An embassy cable written by the United States ambassador to Kenya, Michael Ranneberger, in February last year and published by the website WikiLeaks said: “KWS noticed a marked increase in poaching wherever Chinese labor camps were located and in fact set up specific interdiction efforts aimed to reduce poaching.”

Ranneberger added, “The [government of China] has not demonstrated any commitment to curb ivory poaching.”

2009 was the worst year Kenya had recorded in decades for poaching — with 249 elephants killed, up from 140 in 2008 and only 47 in 2007.

The slaughter worries wildlife and conservation workers. “All the pointers are that poaching has grown very rapidly, very recently,” said Richard Leakey, a renowned Kenyan conservationist and former head of the national wildlife authority.
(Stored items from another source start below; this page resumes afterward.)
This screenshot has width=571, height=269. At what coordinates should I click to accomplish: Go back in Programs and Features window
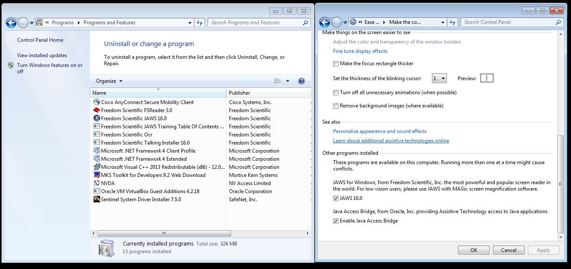coord(12,23)
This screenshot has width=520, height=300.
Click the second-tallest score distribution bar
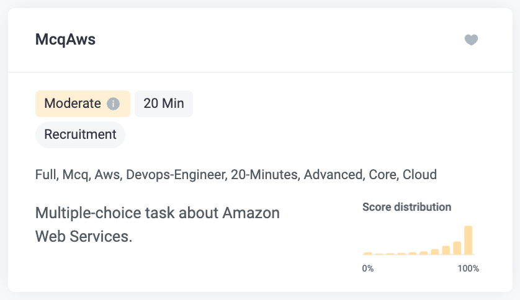[457, 248]
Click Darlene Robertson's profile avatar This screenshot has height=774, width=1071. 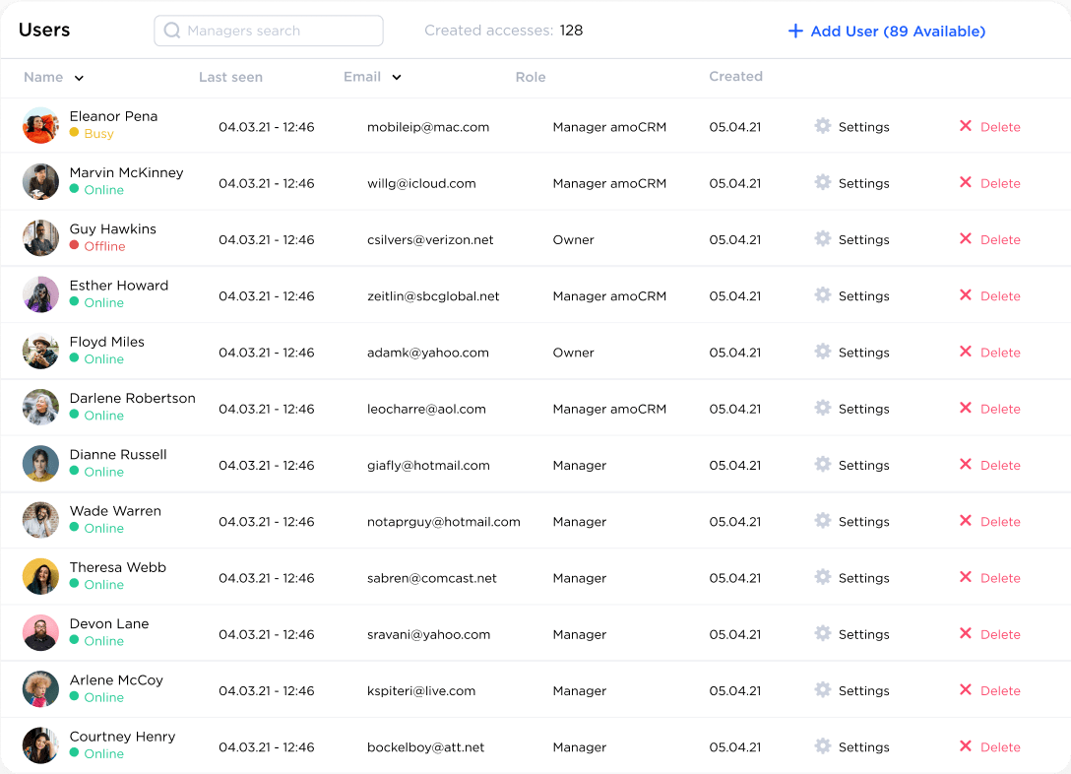(40, 407)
Ivory products have long symbolized success and wealth in China where rising living standards mean more people can afford luxuries for the first time.

The international ivory trade was banned in 1989, but in the decade before that Africa’s elephant population plummeted from 1.3 million to 600,000. In Kenya the effect of the trade was even worse with 85 percent of the elephant population killed off in the 15 years before the ban came into force.
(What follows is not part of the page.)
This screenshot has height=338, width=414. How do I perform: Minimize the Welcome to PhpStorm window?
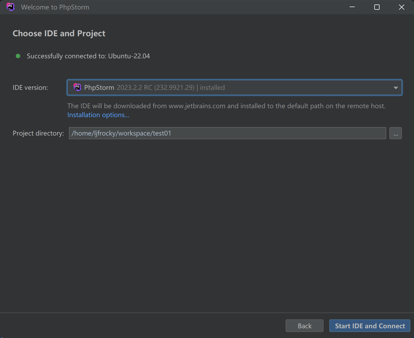pyautogui.click(x=352, y=7)
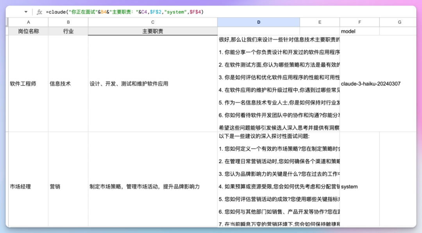
Task: Open the name box dropdown arrow
Action: (26, 12)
Global prices are now so high that fears are growing of a return to the collusion and corruption that allowed poaching to flourish in the 1970s and 1980s.

According to some estimates, ivory is selling for about $100 per kilogram at source in Africa and rhino horn for up to $6,000 per kilogram. By the time the contraband reaches Asia’s black markets, prices are perhaps 10 times higher. Such sums are a fortune to the criminal gangs who shoot the animals, often peppering them with machine gun fire.

TRAFFIC analyzes data on seizures of ivory for the global Elephant Trade Information System and notes correlations between corruption and the illegal ivory trade, something Interpol has also noted.

“The rewards are such that you inevitably run into corruption issues, it’s happening all the time,” said Peter Younger, wildlife crime program manager at Interpol.

Leakey accused the Kenyan wildlife service of complicity in the trade. “We’re right back where we were in the 1980s. I suspect that a lot of the killing that is being done in Kenya is either carried out by wildlife department personnel or with their full connivance,” he alleged. “It is very, very similar to the 1980s.”

Similar allegations have been leveled at authorities in South Africa, Tanzania, Zimbabwe and elsewhere.

Kipng’etcih denied any collusion by wildlife officials. “If you look at the seizures it is clear they are not coming from government stocks, because those are marked with indelible ink in accordance with regulations.”

Kipng'etcih added that the wildlife service has “counter-intelligence” measures to keep an eye on its own staff: “Any member of staff who was involved in poaching knows the consequences: They lose their job, they may go to jail.”

Editor's note: This dispatch has been corrected so that the highlighted quote alleging that poaching is being carried out by Kenyan wildlife department personnel is correctly attributed to Richard Leakey. The original version of this dispatch had mistakenly attributed the highlighted quote to Peter Younger. GlobalPost apologizes for this error.